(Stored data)
# # # # #

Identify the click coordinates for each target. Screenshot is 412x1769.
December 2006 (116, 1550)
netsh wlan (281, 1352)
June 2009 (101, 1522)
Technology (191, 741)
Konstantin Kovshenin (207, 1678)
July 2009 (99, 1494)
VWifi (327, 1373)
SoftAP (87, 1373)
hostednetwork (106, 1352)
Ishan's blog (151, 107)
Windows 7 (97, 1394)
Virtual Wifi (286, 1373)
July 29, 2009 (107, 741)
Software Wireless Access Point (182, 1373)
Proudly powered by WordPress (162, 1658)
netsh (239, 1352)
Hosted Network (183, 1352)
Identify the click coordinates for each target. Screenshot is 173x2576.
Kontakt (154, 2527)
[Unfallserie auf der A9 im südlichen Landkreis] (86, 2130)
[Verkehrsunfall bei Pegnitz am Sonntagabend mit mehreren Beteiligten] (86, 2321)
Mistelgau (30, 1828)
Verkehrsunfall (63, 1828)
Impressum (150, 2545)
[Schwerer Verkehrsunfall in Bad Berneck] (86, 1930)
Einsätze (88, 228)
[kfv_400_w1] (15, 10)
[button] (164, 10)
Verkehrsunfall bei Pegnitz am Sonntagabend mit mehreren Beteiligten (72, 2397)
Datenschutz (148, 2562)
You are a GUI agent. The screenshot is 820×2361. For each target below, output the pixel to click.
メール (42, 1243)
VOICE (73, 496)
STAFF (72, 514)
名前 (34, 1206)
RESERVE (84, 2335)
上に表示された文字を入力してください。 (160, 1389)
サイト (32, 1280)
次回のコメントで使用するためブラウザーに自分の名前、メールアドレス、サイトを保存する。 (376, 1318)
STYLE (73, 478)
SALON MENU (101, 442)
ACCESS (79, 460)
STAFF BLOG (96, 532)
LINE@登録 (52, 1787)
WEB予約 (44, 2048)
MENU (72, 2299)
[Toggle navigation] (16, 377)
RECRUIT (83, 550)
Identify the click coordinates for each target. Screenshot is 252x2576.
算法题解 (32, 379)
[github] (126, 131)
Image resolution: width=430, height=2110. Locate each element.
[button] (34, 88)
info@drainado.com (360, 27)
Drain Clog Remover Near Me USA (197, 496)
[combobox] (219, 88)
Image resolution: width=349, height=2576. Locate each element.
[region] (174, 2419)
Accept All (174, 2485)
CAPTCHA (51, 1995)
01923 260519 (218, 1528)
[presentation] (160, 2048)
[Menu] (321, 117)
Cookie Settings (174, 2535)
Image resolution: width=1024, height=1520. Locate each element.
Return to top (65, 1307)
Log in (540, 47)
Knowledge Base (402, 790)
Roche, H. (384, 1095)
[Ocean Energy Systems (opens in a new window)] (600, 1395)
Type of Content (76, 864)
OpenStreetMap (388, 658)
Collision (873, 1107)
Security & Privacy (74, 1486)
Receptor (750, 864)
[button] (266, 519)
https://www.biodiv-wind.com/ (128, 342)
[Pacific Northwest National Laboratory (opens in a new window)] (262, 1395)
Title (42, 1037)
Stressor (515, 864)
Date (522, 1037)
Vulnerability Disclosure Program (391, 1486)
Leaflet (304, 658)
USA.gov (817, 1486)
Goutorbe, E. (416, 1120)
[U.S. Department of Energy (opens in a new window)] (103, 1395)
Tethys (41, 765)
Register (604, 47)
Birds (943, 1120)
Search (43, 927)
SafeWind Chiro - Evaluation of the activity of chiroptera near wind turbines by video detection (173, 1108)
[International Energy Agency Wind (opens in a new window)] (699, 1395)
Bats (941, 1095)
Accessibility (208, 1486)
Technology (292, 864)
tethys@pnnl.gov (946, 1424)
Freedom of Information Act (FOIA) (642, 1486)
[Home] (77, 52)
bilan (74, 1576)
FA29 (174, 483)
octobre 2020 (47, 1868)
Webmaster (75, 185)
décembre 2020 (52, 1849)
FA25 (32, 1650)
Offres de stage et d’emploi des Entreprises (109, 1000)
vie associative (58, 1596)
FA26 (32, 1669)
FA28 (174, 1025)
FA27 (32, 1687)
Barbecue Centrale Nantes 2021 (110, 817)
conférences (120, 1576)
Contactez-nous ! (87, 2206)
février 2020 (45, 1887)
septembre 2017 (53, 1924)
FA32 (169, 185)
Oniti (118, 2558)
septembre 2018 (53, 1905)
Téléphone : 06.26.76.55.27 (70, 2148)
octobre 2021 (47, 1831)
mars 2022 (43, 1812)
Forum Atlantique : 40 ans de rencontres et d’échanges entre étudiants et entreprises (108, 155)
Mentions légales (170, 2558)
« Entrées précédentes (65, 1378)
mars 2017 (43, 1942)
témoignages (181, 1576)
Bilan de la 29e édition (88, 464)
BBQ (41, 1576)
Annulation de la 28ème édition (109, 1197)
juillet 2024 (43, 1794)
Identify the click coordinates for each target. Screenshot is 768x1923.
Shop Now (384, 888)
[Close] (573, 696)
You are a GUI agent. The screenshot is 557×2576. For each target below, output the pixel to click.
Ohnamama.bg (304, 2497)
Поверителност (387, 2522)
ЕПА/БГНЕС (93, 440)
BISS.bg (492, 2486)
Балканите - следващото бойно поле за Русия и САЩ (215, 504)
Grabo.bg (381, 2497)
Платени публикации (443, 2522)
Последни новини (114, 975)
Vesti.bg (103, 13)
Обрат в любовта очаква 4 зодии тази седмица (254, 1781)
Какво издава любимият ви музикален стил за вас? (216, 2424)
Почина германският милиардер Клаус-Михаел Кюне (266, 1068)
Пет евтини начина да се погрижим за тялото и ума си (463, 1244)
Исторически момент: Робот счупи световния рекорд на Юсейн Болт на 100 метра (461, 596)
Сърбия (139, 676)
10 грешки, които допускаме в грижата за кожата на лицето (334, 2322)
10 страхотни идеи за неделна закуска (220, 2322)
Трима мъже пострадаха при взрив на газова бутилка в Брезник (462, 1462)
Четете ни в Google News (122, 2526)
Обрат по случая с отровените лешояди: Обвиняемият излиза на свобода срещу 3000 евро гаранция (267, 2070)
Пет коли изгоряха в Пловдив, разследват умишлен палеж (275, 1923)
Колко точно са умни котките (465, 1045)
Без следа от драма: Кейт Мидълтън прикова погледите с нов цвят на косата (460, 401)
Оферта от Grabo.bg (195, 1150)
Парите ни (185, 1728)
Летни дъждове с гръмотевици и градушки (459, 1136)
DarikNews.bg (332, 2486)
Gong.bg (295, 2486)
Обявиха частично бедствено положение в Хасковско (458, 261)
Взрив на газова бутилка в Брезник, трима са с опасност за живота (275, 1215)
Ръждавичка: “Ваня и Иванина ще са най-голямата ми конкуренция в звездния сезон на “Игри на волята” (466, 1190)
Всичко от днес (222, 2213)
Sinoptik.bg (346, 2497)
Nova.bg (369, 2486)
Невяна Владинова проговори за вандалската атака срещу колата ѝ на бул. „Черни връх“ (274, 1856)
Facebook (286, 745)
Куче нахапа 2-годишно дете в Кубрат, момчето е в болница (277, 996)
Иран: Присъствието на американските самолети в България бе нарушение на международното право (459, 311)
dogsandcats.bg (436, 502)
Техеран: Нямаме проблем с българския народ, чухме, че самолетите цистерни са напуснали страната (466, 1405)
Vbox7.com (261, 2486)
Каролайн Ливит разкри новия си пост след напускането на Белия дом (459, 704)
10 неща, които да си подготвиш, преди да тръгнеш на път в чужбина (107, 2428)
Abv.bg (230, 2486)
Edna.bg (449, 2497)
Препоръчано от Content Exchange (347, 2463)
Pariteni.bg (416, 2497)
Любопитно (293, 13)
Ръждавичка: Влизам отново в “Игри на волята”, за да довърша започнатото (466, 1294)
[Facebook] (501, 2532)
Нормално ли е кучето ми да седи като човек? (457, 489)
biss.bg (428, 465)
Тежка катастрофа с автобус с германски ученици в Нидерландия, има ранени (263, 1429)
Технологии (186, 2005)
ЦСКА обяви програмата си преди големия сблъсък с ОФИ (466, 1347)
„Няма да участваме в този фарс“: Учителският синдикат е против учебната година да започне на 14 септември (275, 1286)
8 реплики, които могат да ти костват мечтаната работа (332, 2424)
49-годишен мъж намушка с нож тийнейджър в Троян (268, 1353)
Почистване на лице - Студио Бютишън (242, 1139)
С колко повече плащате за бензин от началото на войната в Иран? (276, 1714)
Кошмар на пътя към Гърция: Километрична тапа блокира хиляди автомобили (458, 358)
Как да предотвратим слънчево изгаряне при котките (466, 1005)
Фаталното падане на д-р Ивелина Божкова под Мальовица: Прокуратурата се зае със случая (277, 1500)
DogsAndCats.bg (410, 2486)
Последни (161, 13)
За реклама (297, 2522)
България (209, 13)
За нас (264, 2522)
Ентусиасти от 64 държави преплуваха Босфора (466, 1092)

# # # # #

(What to produce)
In the entries above, please find the line with "Иран: Присъствието на" and the line with "Как да предотвратим", then write out exactly those two lines and every line between them, and nothing more.

(Expected answer)
Иран: Присъствието на американските самолети в България бе нарушение на международното право (459, 311)
dogsandcats.bg (436, 502)
Техеран: Нямаме проблем с българския народ, чухме, че самолетите цистерни са напуснали страната (466, 1405)
Vbox7.com (261, 2486)
Каролайн Ливит разкри новия си пост след напускането на Белия дом (459, 704)
10 неща, които да си подготвиш, преди да тръгнеш на път в чужбина (107, 2428)
Abv.bg (230, 2486)
Edna.bg (449, 2497)
Препоръчано от Content Exchange (347, 2463)
Pariteni.bg (416, 2497)
Любопитно (293, 13)
Ръждавичка: Влизам отново в “Игри на волята”, за да довърша започнатото (466, 1294)
[Facebook] (501, 2532)
Нормално ли е кучето ми да седи като човек? (457, 489)
biss.bg (428, 465)
Тежка катастрофа с автобус с германски ученици в Нидерландия, има ранени (263, 1429)
Технологии (186, 2005)
ЦСКА обяви програмата си преди големия сблъсък с ОФИ (466, 1347)
„Няма да участваме в този фарс“: Учителският синдикат е против учебната година да започне на 14 септември (275, 1286)
8 реплики, които могат да ти костват мечтаната работа (332, 2424)
49-годишен мъж намушка с нож тийнейджър в Троян (268, 1353)
Почистване на лице - Студио Бютишън (242, 1139)
С колко повече плащате за бензин от началото на войната в Иран? (276, 1714)
Кошмар на пътя към Гърция: Километрична тапа блокира хиляди автомобили (458, 358)
Как да предотвратим слънчево изгаряне при котките (466, 1005)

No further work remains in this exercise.